Veterans Less Likely to Seek Medical Care
Military veterans are likely to delay seeking healthcare possibly due to the VA health system.
A recent study discovered that US veterans are more likely to report delays in seeking healthcare, possibly associated with long waiting times in the Veterans Administration (VA) health system.
Researchers analyzed data from a nationally representative survey conducted from 2010 to 2011 to assess delays in seeking healthcare, in both the general population and military veterans, for a study published in the Journal of Public Health Management and Practice.
Approximately 1.72% of respondents were covered by veterans’ insurance and the majority had private health insurance.

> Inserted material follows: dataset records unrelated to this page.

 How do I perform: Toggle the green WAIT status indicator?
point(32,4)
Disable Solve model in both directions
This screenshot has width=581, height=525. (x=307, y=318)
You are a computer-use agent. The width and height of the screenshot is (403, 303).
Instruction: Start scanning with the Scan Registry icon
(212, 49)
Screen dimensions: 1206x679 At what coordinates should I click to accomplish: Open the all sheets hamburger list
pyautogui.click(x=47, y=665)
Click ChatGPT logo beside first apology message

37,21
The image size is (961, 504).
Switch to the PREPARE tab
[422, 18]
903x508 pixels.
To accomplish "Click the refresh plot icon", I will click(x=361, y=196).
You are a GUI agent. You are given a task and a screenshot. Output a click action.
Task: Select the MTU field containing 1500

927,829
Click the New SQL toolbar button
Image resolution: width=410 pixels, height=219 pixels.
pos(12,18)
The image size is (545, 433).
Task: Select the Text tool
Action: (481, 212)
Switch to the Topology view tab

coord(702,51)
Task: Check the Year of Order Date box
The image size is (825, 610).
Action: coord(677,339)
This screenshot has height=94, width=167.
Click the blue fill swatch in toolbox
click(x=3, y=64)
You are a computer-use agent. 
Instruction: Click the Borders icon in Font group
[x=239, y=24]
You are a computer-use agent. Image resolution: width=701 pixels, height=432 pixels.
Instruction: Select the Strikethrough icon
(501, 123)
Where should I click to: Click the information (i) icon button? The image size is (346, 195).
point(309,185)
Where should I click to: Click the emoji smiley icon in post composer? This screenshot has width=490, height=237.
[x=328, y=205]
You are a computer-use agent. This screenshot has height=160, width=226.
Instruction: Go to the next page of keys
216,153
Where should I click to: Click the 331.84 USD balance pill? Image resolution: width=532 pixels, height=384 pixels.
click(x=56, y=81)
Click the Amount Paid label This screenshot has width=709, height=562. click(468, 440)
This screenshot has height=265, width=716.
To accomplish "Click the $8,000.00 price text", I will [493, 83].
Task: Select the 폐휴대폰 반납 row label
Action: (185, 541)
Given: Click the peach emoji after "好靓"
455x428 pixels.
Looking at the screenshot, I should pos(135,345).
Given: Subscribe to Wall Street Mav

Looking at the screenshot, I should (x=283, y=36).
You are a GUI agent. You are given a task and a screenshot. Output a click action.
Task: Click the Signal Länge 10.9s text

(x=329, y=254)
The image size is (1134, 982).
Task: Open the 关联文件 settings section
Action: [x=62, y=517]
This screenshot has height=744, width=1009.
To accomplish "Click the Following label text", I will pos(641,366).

"Those in veterans' care were more likely than the rest of the surveyed population to report care delay," the researchers wrote.
Almost 29% of veterans said they delayed seeking needed medical care, whereas the national rate was 17%.
Veterans reported difficulties making appointments and getting transportation to the physician’s office.
Researchers found that veterans were 1.76 times more likely to delay medical care compared with individuals with private insurance.
"Such delays may have an effect on veterans' propensity to seek healthcare as well, which could be detrimental to their health," the study authors said.
Overall, almost 3 out of 10 veterans reported delays in seeking care and researchers said there may be a link with VA access problems.
“More studies are needed to expand our understanding on the magnitude and current status of care delay and offer specific steps to rectify related issues on delayed care if reported in military health care,” the researchers concluded.